Filtering indices in URL?

Hello,

my indices are named with the typical scheme -, like mylogs-2016.07.26

Doing aggregations over time, I use the wildcard in the URL mylogs-* to select the indices, and then use a filter query to query since now

I've tried to use the techniques described in https://speakerdeck.com/polyfractal/elasticsearch-query-optimization to cache the time range, but that only really help after the first query, and even, but when I only scan through one index (one day), there is a huge differnece between using the wildcard and using the actual full index name.

So that works for one day, but I also want to query over multiple days, weeks, months...

I tried to use lucene patterns in the URL, but that doesn't seem to work.

I guess there is a way to use _index in the query itself, but the client I use uses the URL scheme to look up indices.

So the question is: is there a way to be fancy with indices names in the URL?
What's the proper syntax or where do i find help on this?

Thanks

Hi @streamn,

you can find the supported syntax in the section 'multiple indices' in the reference documentation.

In Elasticsearch 5.0 we will be able to cache the results of the indices that cover the middle of a range, even if you use "now".

Example:

you have daily indices and want to query from now - 7d until now (and "now" is "2016-07-27 09:00")

the query will be rewritten so that the following matches in the indices mylogs-2016-07-21 until mylogs-2016-07-26 can be cached completely. Elasticsearch will run the actual query just against mylogs-2016-07-20 and mylogs-2016-07-27 which should also solve a lot of your problems. However, the first query will still hit all indices that you specify, that's just the nature of a cache.

I hope that helps.

Daniel

1 Like

after experimenting a bit it seems totally impracticle: i end up with urls of 370chars+ and 404 errors all the time

maybe I'm missing something here:

if I do a query now-7d until now, I still need to query mylogs-* to cover all indices, otherwise I may not be querying all the data, right?

then if I want to select the range of indices myself, to narrow it down, I end up with an index that looks like:
mylogs-2016.07.20,mylogs-2016.07.21,mylogs-2016.07.22,mylogs-2016.07.23,mylogs-2016.07.24,mylogs-2016.07.25,mylogs-2016.07.26,mylogs-2016.07.27

(my index name is actually already much longer as it include 2x 17chars ids back to back + the date)

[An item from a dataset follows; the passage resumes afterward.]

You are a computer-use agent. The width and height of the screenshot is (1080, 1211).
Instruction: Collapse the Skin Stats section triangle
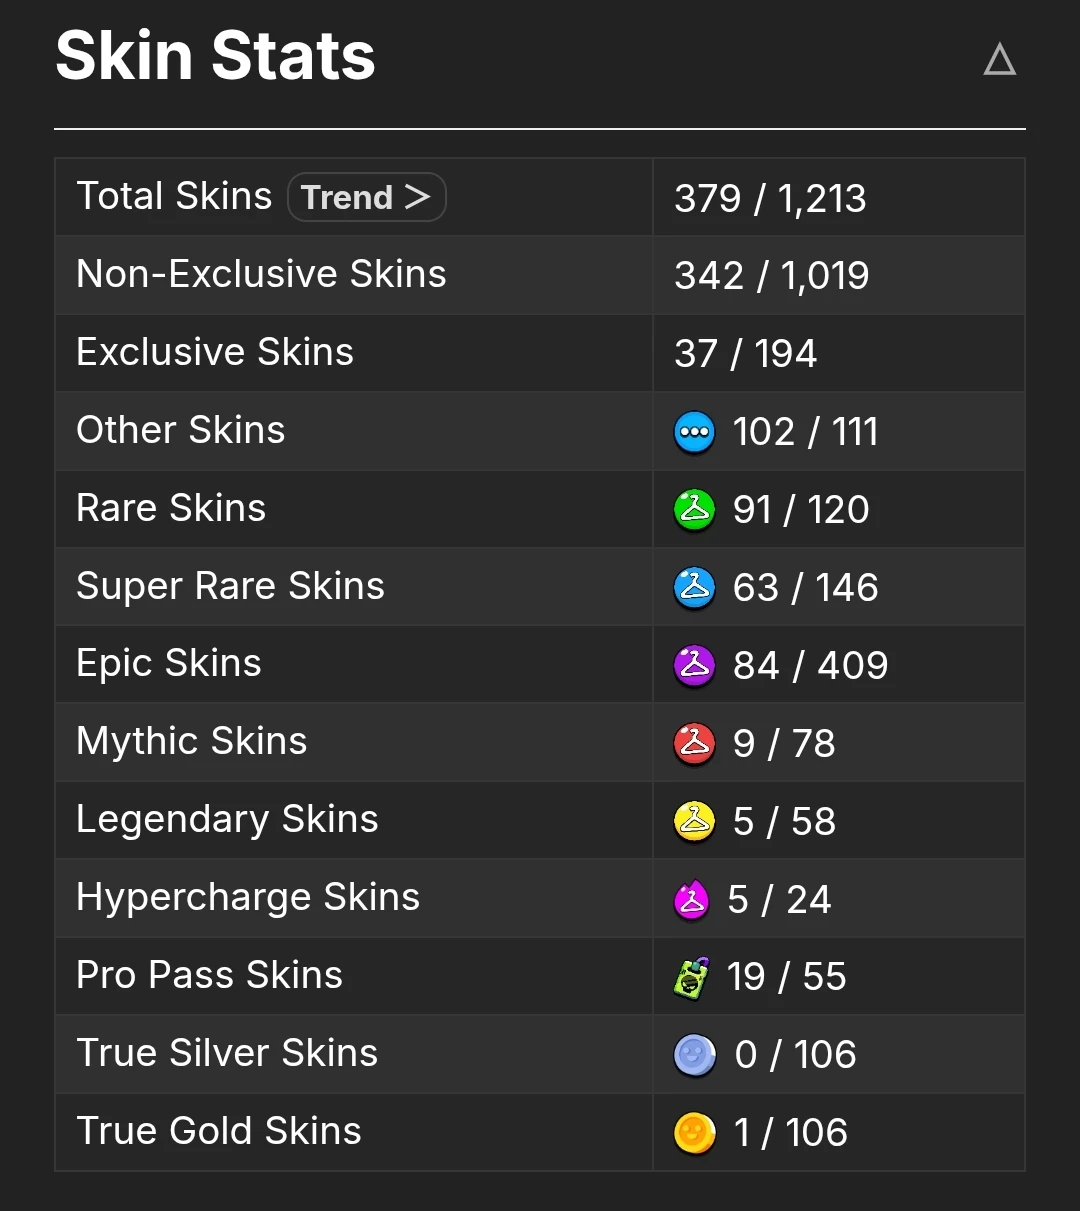[999, 60]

So the URL becomes a monster...

is that what I'm supposed to do?

Hi @streamn,

yes, the URL can become quite long. Now you could do all sorts of fancy logic on the client to select the relevant indices but to be honest I am not sure this is really worth the effort.

As your actual goal is to speed up your queries (I guess), you could install the latest Elasticsearch 5.0 pre-release version in a test environment and just query over all indices (I've mentioned that we are able to cache large parts of range queries including "now"). Then you can still decide whether the speedup is significant enough for you so it pays off to migrate to 5.0 when it is out.

Daniel